## Exercise details
Please return the full listing word for word, leaving out any pictures.

## Task material
◆ ◆ ◆ ◆ ◆ ◆ ◆

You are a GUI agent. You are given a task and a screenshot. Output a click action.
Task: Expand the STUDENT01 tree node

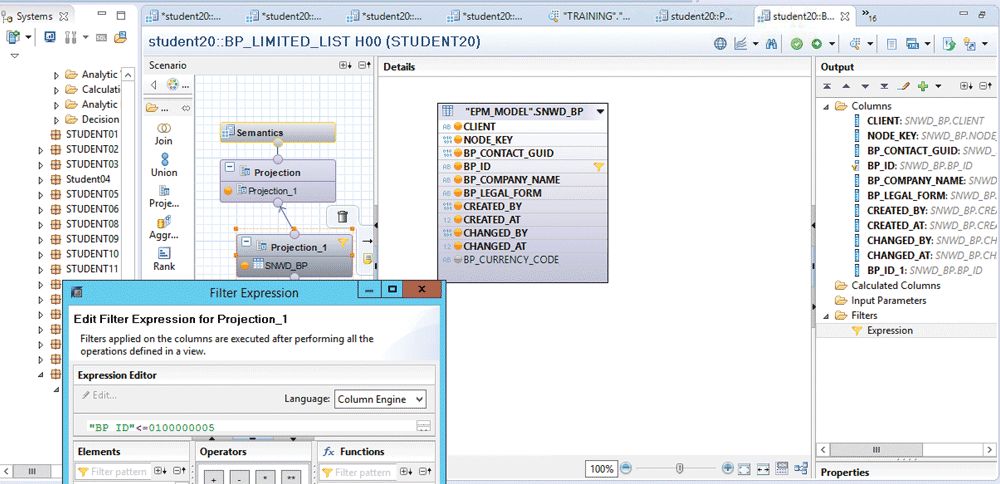point(41,134)
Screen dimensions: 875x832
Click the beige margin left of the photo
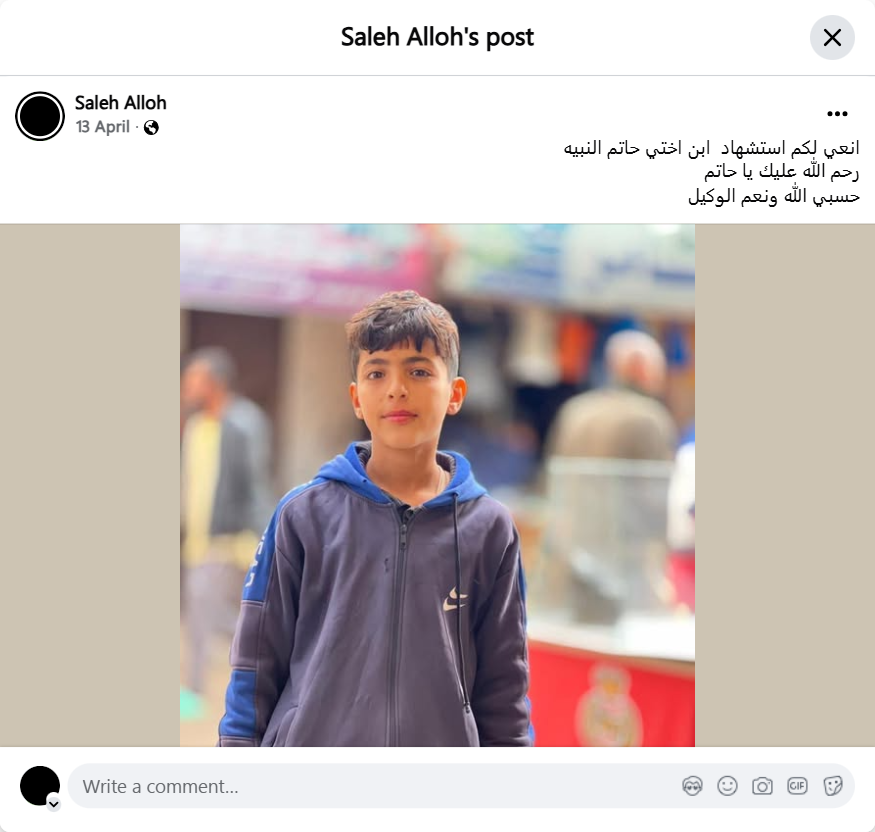[x=90, y=485]
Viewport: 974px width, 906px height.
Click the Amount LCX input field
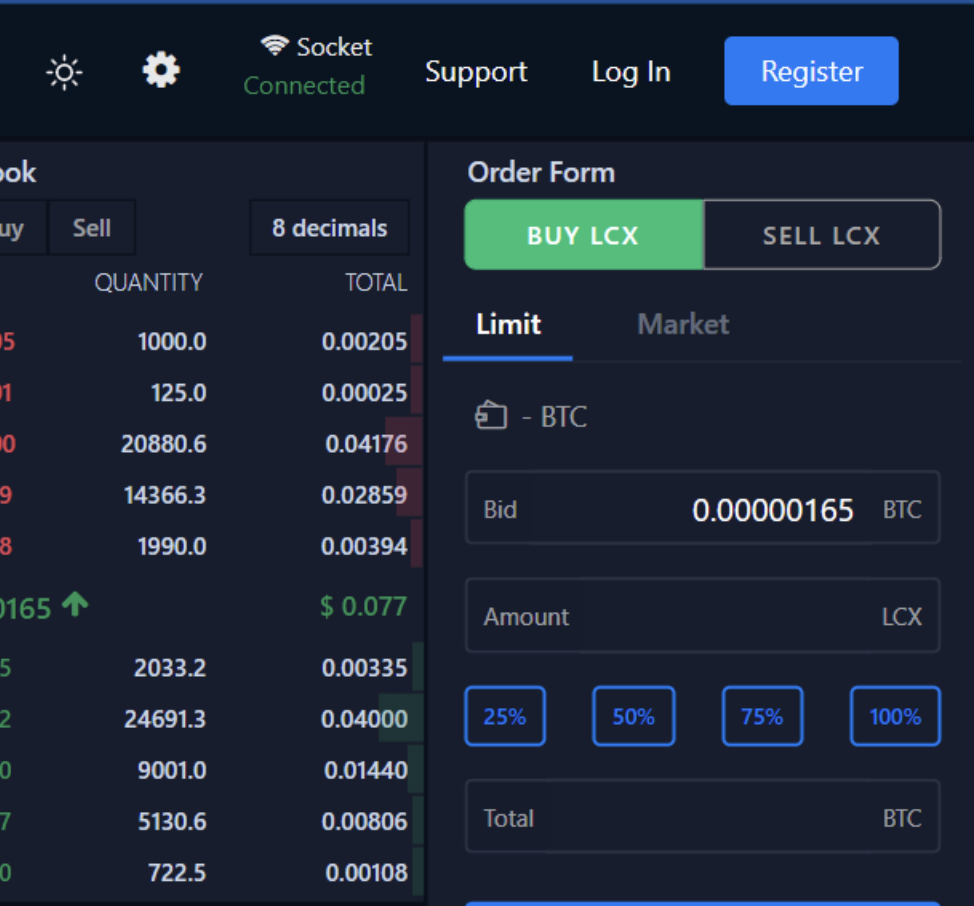702,616
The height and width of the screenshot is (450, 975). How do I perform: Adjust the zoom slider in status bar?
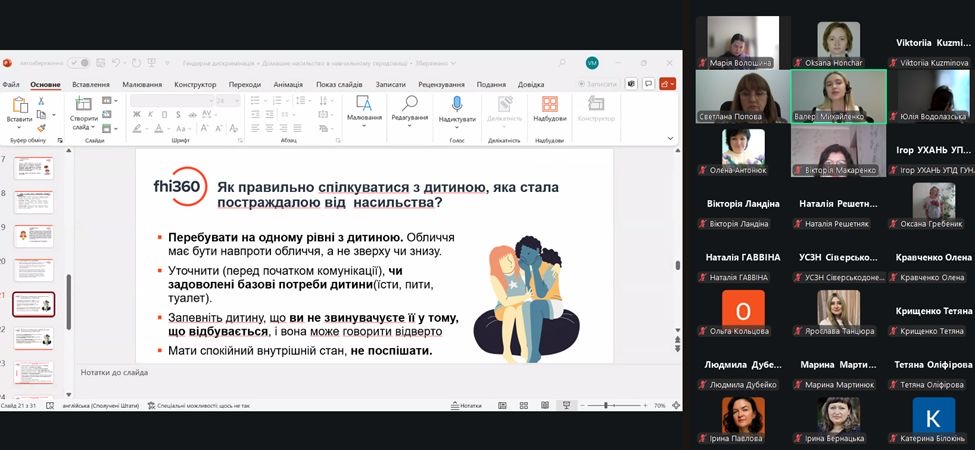(607, 405)
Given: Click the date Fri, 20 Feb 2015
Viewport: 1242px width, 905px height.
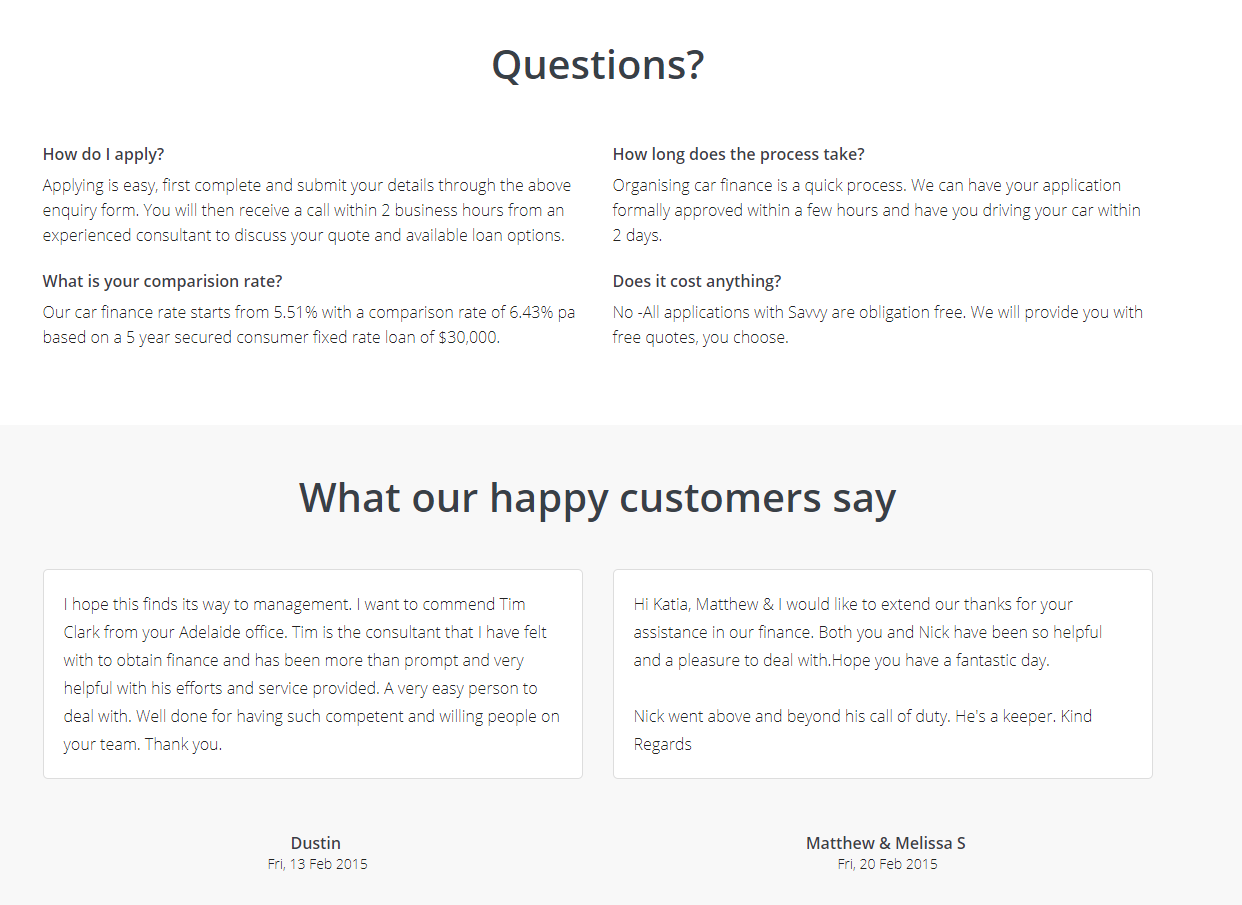Looking at the screenshot, I should 888,864.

◆ ◆ ◆ ◆ ◆ ◆ ◆

## Reply
You are a GUI agent. You are given a task and a screenshot. Output a click action.
Task: Expand the STUDENT01 tree node

point(41,134)
Screen dimensions: 875x832
Click the beige margin left of the photo
[x=90, y=485]
Viewport: 974px width, 906px height.
Click the Amount LCX input field
702,616
The height and width of the screenshot is (450, 975). How do I perform: Adjust the zoom slider in status bar?
(607, 405)
Given: Click the date Fri, 20 Feb 2015
Viewport: 1242px width, 905px height.
Looking at the screenshot, I should 888,864.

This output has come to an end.